Finally, A Presidential Candidate We Can All Believe In
Friends, countrymen, Americans – I’ve finally done it. I’ve found a Presidential candidate worthy of all our dreams, hopes and desires. There is one candidate, one light in the depths of our political moment, who can guide us all to the America we know we can become.
Unlike Donald Trump, this candidate won’t impose needless tariffs on Chinese goods or waste your tax dollars on a gigantic wall with Mexico. Unlike Bernie Sanders, this candidate doesn’t make apples-to-oranges comparisons between the US and northern-European countries to advocate for unworkable economic policies. Unlike Hillary Clinton, this candidate will never advocate for an overzealous crime bill, and then pretend to care about mass incarceration 20 years later.
There is only one candidate who will keep all promises and who we can all count on to be victorious in the end.
I am, of course, talking about the Sweet Meteor of Death.
Sometimes, our problems require radical solutions. Solutions that shake us to our very foundations. Solutions that bring us to the point where our very existence is terminated through a torrent of fire, rock and ash.
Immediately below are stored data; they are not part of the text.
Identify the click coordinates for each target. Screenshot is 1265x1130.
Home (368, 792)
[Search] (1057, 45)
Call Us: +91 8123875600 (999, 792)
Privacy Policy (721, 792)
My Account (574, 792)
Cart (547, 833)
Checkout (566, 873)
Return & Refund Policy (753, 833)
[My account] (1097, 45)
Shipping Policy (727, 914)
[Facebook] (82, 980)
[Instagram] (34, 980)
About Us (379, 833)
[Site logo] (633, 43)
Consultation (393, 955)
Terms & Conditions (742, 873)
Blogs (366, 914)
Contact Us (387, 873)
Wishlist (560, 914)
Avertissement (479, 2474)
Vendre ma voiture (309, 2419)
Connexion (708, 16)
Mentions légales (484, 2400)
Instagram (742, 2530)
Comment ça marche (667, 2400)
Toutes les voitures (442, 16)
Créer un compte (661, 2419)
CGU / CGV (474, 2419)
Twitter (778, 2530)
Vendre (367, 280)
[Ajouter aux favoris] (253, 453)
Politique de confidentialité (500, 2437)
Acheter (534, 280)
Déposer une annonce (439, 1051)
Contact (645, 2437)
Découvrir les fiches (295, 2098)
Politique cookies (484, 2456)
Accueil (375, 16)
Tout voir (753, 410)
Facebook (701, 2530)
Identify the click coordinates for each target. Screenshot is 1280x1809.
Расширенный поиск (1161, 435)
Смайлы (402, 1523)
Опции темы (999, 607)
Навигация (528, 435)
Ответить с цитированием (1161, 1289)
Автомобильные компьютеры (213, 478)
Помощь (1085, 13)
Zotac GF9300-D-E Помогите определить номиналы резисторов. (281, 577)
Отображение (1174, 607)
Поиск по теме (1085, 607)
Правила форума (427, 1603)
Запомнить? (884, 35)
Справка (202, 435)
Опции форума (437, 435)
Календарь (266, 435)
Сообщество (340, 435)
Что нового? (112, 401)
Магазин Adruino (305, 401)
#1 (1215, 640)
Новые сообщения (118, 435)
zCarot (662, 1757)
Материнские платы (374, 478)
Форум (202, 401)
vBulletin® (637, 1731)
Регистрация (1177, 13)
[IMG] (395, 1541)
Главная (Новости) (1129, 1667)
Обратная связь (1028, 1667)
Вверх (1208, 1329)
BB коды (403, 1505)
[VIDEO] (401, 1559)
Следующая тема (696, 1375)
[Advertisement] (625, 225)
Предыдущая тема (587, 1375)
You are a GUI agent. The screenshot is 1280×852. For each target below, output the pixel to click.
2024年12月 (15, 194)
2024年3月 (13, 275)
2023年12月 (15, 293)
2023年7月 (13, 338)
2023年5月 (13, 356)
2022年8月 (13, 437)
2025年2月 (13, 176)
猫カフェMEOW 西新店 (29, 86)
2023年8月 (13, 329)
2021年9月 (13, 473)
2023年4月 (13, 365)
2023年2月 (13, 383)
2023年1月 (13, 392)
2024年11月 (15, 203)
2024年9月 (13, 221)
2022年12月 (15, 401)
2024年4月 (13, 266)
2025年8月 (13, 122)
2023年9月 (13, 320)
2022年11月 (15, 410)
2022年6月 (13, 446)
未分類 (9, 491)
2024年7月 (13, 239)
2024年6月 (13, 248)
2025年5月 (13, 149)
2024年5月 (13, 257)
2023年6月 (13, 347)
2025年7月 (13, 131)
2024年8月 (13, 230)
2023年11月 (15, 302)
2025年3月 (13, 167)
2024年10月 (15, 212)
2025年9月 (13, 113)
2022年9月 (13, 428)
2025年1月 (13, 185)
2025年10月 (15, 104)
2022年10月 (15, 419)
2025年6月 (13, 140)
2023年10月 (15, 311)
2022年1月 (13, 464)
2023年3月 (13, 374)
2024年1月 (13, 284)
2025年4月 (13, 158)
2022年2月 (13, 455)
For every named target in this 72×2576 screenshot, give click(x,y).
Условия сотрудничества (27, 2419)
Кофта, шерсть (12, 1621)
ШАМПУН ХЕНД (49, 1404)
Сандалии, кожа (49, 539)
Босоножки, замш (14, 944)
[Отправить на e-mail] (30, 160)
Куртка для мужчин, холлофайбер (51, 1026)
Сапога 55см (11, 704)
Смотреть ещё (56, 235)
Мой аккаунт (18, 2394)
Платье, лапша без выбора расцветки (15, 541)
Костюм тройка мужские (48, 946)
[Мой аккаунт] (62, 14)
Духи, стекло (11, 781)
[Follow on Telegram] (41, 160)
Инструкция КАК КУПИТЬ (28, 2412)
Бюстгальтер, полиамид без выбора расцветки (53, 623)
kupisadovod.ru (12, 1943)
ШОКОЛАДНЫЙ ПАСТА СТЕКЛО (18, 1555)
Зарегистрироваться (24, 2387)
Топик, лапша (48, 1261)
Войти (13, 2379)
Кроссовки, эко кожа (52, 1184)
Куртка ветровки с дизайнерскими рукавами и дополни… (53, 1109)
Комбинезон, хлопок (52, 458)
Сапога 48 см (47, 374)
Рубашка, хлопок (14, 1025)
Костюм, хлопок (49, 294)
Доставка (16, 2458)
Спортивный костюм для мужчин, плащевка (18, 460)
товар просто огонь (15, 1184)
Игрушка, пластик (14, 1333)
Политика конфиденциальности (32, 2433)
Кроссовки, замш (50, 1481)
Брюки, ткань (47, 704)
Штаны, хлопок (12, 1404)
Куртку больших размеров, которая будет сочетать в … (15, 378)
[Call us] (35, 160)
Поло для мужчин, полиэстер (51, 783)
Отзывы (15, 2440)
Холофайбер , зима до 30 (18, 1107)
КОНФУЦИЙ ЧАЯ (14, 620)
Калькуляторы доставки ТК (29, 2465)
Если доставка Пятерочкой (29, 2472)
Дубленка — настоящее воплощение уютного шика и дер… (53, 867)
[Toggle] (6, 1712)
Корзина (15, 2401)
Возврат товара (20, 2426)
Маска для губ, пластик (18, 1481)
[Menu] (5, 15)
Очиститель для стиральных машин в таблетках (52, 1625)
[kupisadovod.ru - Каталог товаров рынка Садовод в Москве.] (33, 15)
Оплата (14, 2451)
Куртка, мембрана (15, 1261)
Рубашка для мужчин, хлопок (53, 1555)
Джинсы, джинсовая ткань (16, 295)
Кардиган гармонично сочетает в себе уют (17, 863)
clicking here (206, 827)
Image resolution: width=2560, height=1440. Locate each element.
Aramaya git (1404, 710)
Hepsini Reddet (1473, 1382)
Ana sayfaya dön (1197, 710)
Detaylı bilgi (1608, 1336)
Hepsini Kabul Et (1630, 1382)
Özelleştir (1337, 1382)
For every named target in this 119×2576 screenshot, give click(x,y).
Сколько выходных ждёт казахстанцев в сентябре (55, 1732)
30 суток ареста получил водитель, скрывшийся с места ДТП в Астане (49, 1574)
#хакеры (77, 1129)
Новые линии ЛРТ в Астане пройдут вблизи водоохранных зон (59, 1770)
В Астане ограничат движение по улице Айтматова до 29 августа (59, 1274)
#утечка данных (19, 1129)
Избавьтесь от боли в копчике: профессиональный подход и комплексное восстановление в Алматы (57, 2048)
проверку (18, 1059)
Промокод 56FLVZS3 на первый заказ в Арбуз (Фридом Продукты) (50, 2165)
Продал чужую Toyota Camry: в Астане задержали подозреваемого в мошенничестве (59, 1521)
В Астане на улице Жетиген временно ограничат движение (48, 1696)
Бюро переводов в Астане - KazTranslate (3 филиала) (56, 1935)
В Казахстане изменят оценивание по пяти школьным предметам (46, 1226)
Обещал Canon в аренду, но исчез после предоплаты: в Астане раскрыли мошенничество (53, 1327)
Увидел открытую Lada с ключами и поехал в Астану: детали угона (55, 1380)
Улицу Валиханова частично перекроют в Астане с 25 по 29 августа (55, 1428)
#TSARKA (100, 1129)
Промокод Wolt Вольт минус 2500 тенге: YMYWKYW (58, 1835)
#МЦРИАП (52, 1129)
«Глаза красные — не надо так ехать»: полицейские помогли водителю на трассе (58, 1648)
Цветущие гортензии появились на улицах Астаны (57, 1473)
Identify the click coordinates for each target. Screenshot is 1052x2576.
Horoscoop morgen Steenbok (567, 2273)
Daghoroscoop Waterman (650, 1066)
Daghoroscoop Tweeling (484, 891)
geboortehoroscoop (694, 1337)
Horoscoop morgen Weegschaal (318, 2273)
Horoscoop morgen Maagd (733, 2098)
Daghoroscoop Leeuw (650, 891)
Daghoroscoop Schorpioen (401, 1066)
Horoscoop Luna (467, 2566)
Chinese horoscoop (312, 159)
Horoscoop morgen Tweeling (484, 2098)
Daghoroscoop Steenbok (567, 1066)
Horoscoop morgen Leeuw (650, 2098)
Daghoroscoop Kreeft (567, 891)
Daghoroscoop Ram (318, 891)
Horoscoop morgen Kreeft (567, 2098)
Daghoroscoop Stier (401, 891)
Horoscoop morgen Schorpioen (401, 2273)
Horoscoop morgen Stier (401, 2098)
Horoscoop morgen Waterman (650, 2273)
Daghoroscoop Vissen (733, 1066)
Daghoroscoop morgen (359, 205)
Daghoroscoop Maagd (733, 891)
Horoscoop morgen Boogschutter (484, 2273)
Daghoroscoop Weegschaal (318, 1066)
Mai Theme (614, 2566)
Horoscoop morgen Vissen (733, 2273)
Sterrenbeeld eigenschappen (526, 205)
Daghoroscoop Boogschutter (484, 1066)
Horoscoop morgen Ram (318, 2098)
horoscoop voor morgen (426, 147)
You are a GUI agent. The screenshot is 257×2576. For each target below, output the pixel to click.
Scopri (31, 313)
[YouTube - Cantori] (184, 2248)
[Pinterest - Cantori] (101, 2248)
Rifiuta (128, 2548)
The Sweet Meteor of Death will end the War on Drugs, the income tax, the drone war, illegal NSA spying, crony capitalism, and the lives of all living creatures…quickly…and violently. Forever.
I know you all must be tired of campaign ads. But these are sure to bring that patriotic spirit roaring back into your tired, weary (soon to be annihilated in a baptism of fire) heart!
So, my fellow Americans, let us turn away from the cynicism and hate that infects our politics. Let us learn to be inspired once more. Let us come together. Let’s look to the sky! Reach for your dreams! Let us pull our souls closer…to our fiery, wretched demise. I know one day, it will make it here, and you’ll be happy you lent your support.
But until that day.
Learn to swim.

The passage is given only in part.